木材が贅沢に使用されて製造された時代のピアノに限る修理例です。




修理明細
調律 保管中2回とお届け後1回
アクション部分 ハンマー整形、ダンパレバークロス貼替
鍵盤部分 キーブロッククロス貼替フロント30本バランス50本、錆びているバランスピン入替、木口アクリル全貼替
整調 丸1日
 外装関係 指定色による艶出しポリエステル全塗装
 その他 弱音機取付(ハンドタイプ)、屋根ヒンジ交換(ヤマハ製)
運送料  立川市1F→当社¥12,600-
当社→埼玉県富士見市2Fクレーン使用¥29,400- 
 修理代  \337,050-
作業写真





ピアノが工房に届き、解体と古い塗装の剥離作業です。大方の化粧板はマコール材と分っていますが多少は別の材料が貼ってある事が常の為、なるべくそれが少ない事を祈りながら剥がしていきます。(ラワン材が所々入ってました。)後の着色の時に色合わせの手間が多くなるからです。

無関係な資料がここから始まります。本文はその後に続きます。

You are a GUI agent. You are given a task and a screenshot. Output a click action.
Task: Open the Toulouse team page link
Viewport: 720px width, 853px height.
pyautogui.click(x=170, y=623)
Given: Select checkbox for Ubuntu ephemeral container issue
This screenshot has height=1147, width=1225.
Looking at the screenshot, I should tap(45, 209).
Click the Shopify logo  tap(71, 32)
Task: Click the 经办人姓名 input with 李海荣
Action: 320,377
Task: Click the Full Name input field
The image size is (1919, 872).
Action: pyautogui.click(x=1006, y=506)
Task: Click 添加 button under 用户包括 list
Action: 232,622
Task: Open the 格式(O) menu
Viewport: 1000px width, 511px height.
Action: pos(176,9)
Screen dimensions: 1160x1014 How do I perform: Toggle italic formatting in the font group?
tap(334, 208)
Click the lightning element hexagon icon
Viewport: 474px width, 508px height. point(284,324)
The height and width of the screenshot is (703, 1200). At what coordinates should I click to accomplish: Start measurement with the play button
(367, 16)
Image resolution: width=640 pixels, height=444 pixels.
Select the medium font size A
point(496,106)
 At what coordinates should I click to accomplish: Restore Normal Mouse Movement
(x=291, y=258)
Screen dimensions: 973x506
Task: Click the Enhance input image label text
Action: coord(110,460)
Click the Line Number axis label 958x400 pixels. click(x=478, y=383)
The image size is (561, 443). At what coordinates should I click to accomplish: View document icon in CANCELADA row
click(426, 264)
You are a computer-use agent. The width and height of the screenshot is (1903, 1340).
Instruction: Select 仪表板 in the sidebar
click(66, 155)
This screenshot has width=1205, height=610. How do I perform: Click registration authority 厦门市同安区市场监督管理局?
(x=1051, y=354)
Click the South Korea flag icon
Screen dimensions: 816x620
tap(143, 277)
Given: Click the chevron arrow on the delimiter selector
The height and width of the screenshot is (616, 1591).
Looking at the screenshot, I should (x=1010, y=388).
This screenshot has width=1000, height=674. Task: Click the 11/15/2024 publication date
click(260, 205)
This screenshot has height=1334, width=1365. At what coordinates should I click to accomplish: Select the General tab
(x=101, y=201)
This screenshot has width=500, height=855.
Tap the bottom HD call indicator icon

塗装を剥がした後にサンドペーパーにて木肌を出します。この時点でお客様にお越し頂き、本体にいく通りか着色して選んでいただきました。





全体の着色後ポリエステルクリア塗装です。

外装修理は出来上がりです。実際は写真より明るい色です。
 










内部修理の方はハンマーや弦の交換が必要ない為、年数の浅いピアノを直すのと同程度の少ない日数で可能でしたし、それで充分音もタッチも回復しました。この後ピアノを今のお住いへ届け、最後の調律をして引渡しと言う流れとなります。
この度は誠にありがとうございました。
どうぞ今後もピアノを大切にされて下さい。